■ THE EXERCISE
Render the lines of the records below as a JSON list of strings, one string per line with blank lines omitted, from the line containing "Where should I click to: Select" through the end of the records. Leave the pictures out of the answer.

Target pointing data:

::::::::::

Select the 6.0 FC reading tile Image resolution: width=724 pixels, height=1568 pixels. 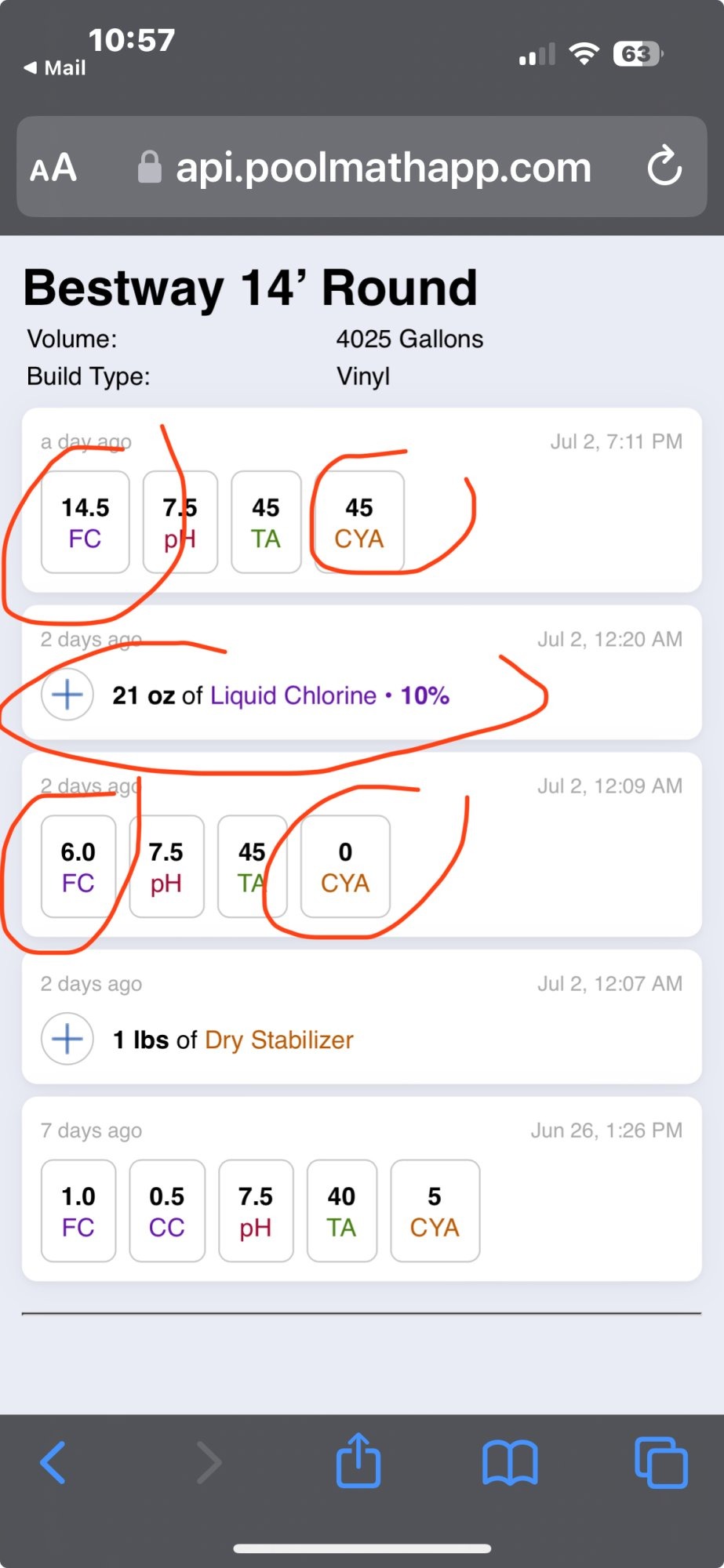[x=78, y=866]
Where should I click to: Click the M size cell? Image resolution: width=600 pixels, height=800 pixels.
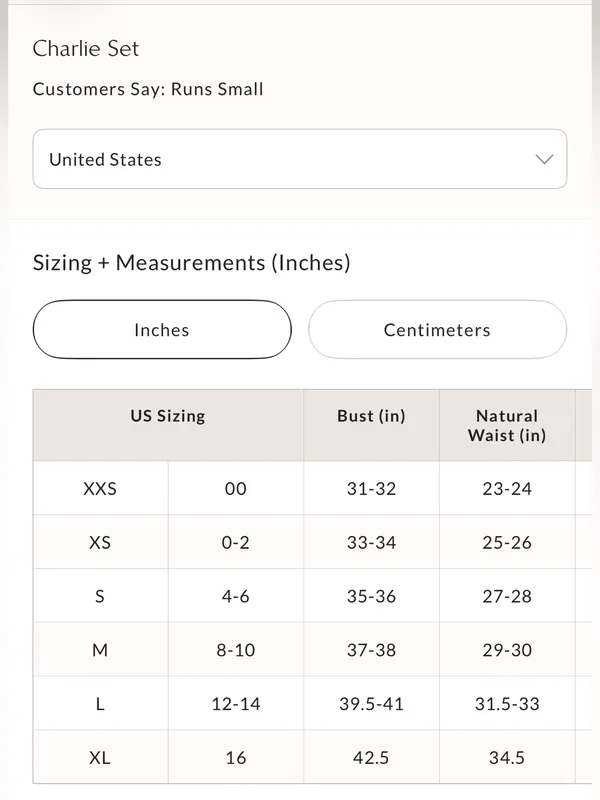point(101,650)
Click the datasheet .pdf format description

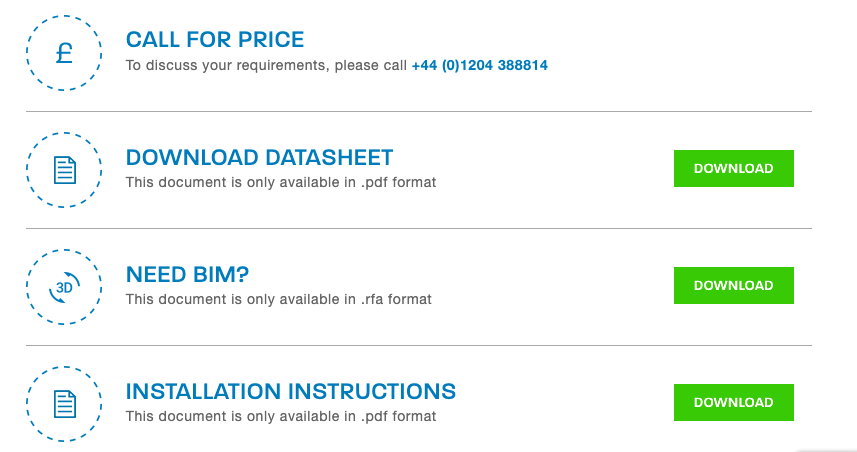281,182
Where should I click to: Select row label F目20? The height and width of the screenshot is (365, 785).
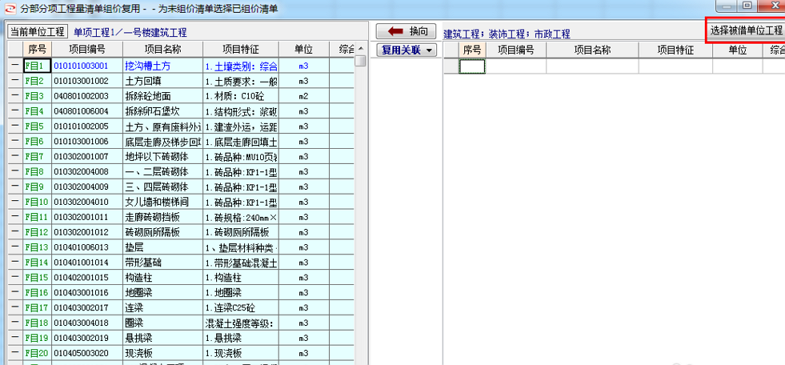[x=37, y=353]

::::::::::

■ SOLUTION TO THIS TASK
[
  "Where should I click to: Select row label F目20? The height and width of the screenshot is (365, 785).",
  "[x=37, y=353]"
]